◆ PROBLEM TO WORK ON ◆
Look through the entries below and extract exactly the lines from the one containing "About Us (178, 120)" through the one containing "Web Accessibility (293, 2495)", ends included.

------------

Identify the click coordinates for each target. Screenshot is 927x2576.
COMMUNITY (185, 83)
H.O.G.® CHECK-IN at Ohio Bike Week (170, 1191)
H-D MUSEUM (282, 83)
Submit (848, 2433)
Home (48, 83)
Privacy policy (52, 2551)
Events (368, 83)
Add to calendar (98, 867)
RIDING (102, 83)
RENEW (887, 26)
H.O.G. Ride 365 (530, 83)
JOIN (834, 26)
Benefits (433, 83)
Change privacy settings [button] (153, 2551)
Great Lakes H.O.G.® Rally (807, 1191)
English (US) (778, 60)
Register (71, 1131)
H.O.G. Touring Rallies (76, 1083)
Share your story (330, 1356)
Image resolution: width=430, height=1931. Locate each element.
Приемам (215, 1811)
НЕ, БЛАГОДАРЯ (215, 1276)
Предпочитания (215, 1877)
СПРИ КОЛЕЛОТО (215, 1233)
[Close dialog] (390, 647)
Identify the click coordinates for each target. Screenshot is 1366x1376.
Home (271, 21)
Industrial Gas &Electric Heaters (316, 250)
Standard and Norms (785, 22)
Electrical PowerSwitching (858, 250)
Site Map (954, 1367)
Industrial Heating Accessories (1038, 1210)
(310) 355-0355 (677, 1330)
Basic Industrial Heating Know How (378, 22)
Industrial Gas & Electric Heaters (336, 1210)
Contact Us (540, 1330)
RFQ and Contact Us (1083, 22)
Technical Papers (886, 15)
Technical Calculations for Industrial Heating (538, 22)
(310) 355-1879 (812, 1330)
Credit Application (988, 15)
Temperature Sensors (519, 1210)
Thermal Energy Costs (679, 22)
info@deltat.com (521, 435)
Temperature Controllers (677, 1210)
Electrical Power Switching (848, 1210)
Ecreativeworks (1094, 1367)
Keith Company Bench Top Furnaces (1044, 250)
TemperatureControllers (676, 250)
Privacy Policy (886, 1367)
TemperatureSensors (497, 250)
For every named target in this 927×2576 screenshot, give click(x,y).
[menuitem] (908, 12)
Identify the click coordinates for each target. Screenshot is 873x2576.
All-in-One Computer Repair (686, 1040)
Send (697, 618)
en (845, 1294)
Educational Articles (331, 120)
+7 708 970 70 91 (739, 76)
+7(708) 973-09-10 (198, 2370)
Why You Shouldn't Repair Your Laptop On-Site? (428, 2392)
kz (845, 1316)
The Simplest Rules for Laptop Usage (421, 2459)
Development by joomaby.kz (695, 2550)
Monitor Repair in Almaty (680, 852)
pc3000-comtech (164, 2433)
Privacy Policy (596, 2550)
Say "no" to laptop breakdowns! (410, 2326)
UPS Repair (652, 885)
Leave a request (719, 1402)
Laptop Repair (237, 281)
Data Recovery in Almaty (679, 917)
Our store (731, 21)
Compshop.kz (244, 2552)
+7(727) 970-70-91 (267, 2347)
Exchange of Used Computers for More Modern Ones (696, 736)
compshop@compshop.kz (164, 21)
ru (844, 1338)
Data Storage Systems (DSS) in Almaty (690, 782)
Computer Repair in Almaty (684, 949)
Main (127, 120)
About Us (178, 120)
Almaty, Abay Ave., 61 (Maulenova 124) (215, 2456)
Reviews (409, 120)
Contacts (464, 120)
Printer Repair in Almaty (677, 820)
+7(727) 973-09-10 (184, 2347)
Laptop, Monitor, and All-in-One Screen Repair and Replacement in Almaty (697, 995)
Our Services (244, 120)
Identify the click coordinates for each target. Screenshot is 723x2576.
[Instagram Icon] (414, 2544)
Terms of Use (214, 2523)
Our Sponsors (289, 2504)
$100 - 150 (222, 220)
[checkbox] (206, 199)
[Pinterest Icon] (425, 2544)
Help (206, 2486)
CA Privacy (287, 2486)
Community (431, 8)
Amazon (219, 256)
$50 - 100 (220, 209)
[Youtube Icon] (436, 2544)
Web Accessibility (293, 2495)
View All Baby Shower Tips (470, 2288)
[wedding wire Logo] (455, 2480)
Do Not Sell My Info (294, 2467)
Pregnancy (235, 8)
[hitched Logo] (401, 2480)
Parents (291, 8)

------------

◆ TASK OUTPUT ◆
About Us (178, 120)
Almaty, Abay Ave., 61 (Maulenova 124) (215, 2456)
Reviews (409, 120)
Contacts (464, 120)
Printer Repair in Almaty (677, 820)
+7(727) 973-09-10 (184, 2347)
Laptop, Monitor, and All-in-One Screen Repair and Replacement in Almaty (697, 995)
Our Services (244, 120)
Identify the click coordinates for each target. Screenshot is 723x2576.
[Instagram Icon] (414, 2544)
Terms of Use (214, 2523)
Our Sponsors (289, 2504)
$100 - 150 (222, 220)
[checkbox] (206, 199)
[Pinterest Icon] (425, 2544)
Help (206, 2486)
CA Privacy (287, 2486)
Community (431, 8)
Amazon (219, 256)
$50 - 100 (220, 209)
[Youtube Icon] (436, 2544)
Web Accessibility (293, 2495)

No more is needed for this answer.